SpaceX CEO Elon Musk has said he'll consider it a win if his enormous new Falcon Heavy rocket even escapes the launch pad. Today, the rocket fired its engines in a test at the Kennedy Space Center in Florida, clearing the way for an inaugural launch in the coming weeks. Space scientists will be rooting for it, too. With its heavy-lift capability, the rocket can fling larger probes to distant planets more quickly—and, perhaps, more cheaply—than previous rockets.
"We can think about follow-up missions across the outer solar system, Mars sample return, even missions to Venus or Mercury," says planetary scientist Alan Stern of the Southwest Research Institute in Boulder, Colorado, who was also an independent consultant for SpaceX between 2010 and 2012.

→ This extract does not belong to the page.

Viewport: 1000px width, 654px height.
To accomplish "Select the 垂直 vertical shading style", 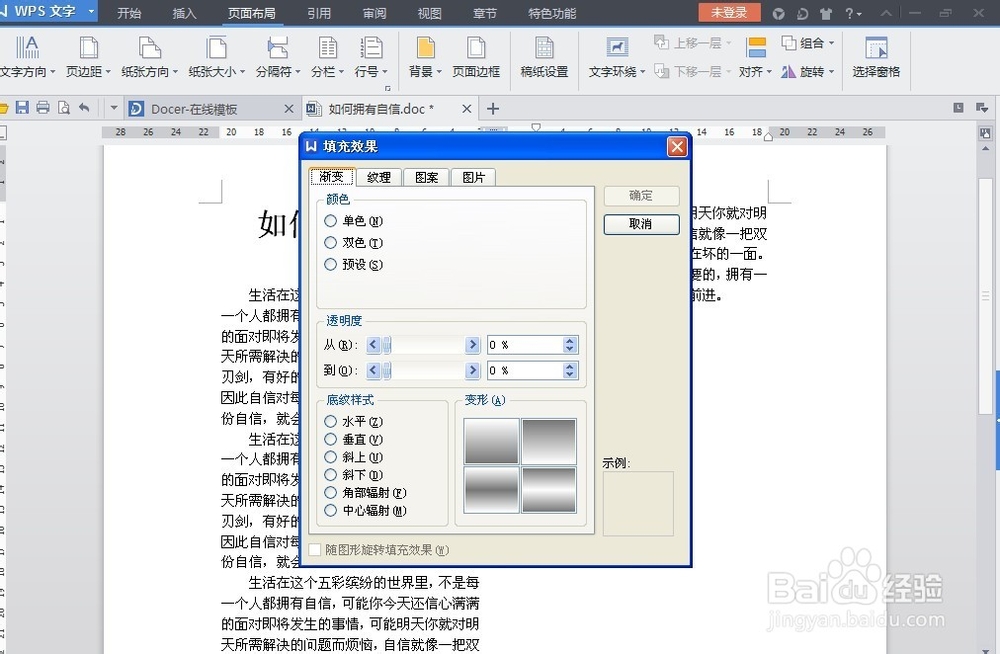I will [331, 439].
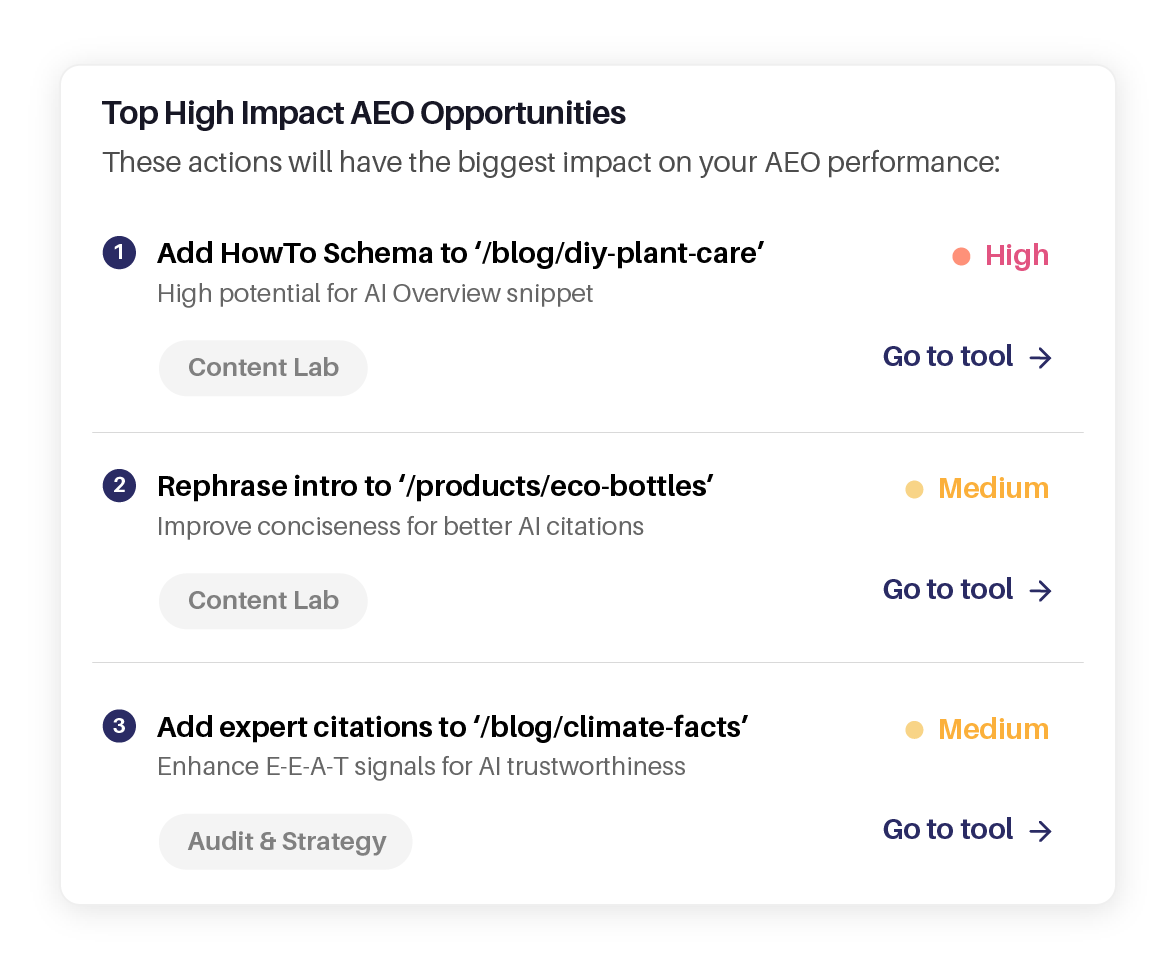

Created by strapping together three of the company's Falcon 9 rockets, the Falcon Heavy is 70 meters tall, the most powerful rocket since the Saturn V that took humans to the moon. It is expected to carry up to 64,000 kilograms to low-Earth orbit, more than twice the payload of the biggest currently available vehicle, United Launch Alliance's (ULA's) Delta IV Heavy. Moreover, the new rocket's booster stages can be reused, which SpaceX claims will save money. It says a Falcon Heavy launch will start at a mere $90 million—less than 20% of the Delta IV Heavy's cost.